Le causse au couchant, le causse la nuit, au matin, en hiver, l’été… Monter à Gréalou, tout près de la maison ce n’est pas voir de beaux paysages. C’est bien plus. Le lieu est mystique, poétique, consolateur. Le promeneur qui saura avoir les sens en éveil et se laisser traverser de tout ce flux vital connectant ciel et terre, en reviendra empli d’une énergie douce et puissante.
Le causse c’est mon océan
Galou est maintenant trop vieux pour que nous puissions faire la grande balade à pied. Mais à présent, lorsque je gare la voiture après avoir monté la route sinueuse, il reconnaît l’endroit. Il souffle fort, il est à sa joie. Il est même tombé, il se relève vite comme s’il fallait boire toute la vie qui passe ici.
À perte de vue, le causse c’est mon océan. Au loin les contours du Massif Central restent mystérieux. Je pourrais rester des heures. À chaque passage un nouveau détail apparaît.
On entend encore quelques chevreuils qui « jappent ». Nous percevons dans une descente les clochettes des brebis cachées derrière les broussailles. Les oiseaux traversent l’espace… Un soir, un peu tard, nous étions tombés nez à nez avec cette laie qui hésita à charger mais nous laissa heureusement tranquilles… Galou n’aurait su courir…
Il y a partout ces murs de pierres sèches, œuvres inlassables qui témoignent que l’espace en apparence sauvage est façonné par l’homme.
Vous avez dit mystique ?
Le dolmen au couchant prend une autre dimension. Non loin, une croix rappelle que les différents cultes ont été sensibles au lieu. Le chemin de Compostelle passe par là.
Je ne peux m’empêcher de penser aux mains humaines qui soulevèrent la pierre. Il est vain de philosopher. Il est difficile de décrire ce que l’on voit, ce que l’on ressent. Il faut juste accepter de laisser l’endroit s’emparer de vous. Il y a ainsi quelques lieux sur la terre qui mêlent nature, joie, sagesse, amour. Ici, vous êtes accueilli, vous êtes dans la main de la vie, dans ce réel qui touche l’éternité même si le temps n’y est pas immuable.

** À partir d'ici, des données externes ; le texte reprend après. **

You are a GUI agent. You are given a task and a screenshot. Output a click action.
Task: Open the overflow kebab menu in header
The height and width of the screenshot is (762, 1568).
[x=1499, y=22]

Ici, je suis homme et enfant. Parfaitement moi-même, en adéquation, au bon endroit, exactement, n’ayant de compte à rendre à personne. ici, s’éprouve le sel vibrant de la liberté ultime. Ici se touchent la naissance et la mort.
L’amitié de l’arbre
J’ai des amis humains, j’ai des amis parmi les animaux. Et puis j’ai des amis arbres. Près de la maison, il y en a un au bord de la rivière, mais lui, près des cazelles, il est à la fois majestueux, imposant et en même temps accueillant. À l’instar des baobabs africains, il est de ces arbres sous lesquels on pourrait s’allonger pour lire ou mieux encore, raconter des histoires… Et il doit en connaître de ces légendes qui courent sur le causse.
Parfois d’autres arbres vous saluent au passage. Celui-là, a choisi la protection du mur de pierres sèches mais s’est placé face à la vue immense sur le Quercy. On dirait qu’il fait signe au passage, il se détache des autres…

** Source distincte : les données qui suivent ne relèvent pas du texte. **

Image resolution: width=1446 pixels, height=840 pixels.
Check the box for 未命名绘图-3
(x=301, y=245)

Du côté des cazelles, ces cabanes d’artistes elles aussi en pierres sèches, il y avait trop de monde pour photographier. Des petits groupes s’étaient installés là face au soleil couchant.
Jeunes touristes, il faut un peu négocier un « bonjour » ou un « bonsoir » … De quoi avez-vous peur ? Pourvu qu’ils sachent préserver le lieu… que la magie opère. Certains sont venus avec des cartons de nourriture « transformée » achetée au village. Soit. Mais je ne suis pas certain que ce soit faire honneur au lieu.
Je voudrais bien une nuit dormir dans l’une des cazelles, en août, pour admirer les étoiles filantes… je crains que la place ne soit prise…
Cartes postales
On peut ici faire collection de cartes postales. Les images pourtant ne rendent pas l’émotion ressentie, la puissance du causse.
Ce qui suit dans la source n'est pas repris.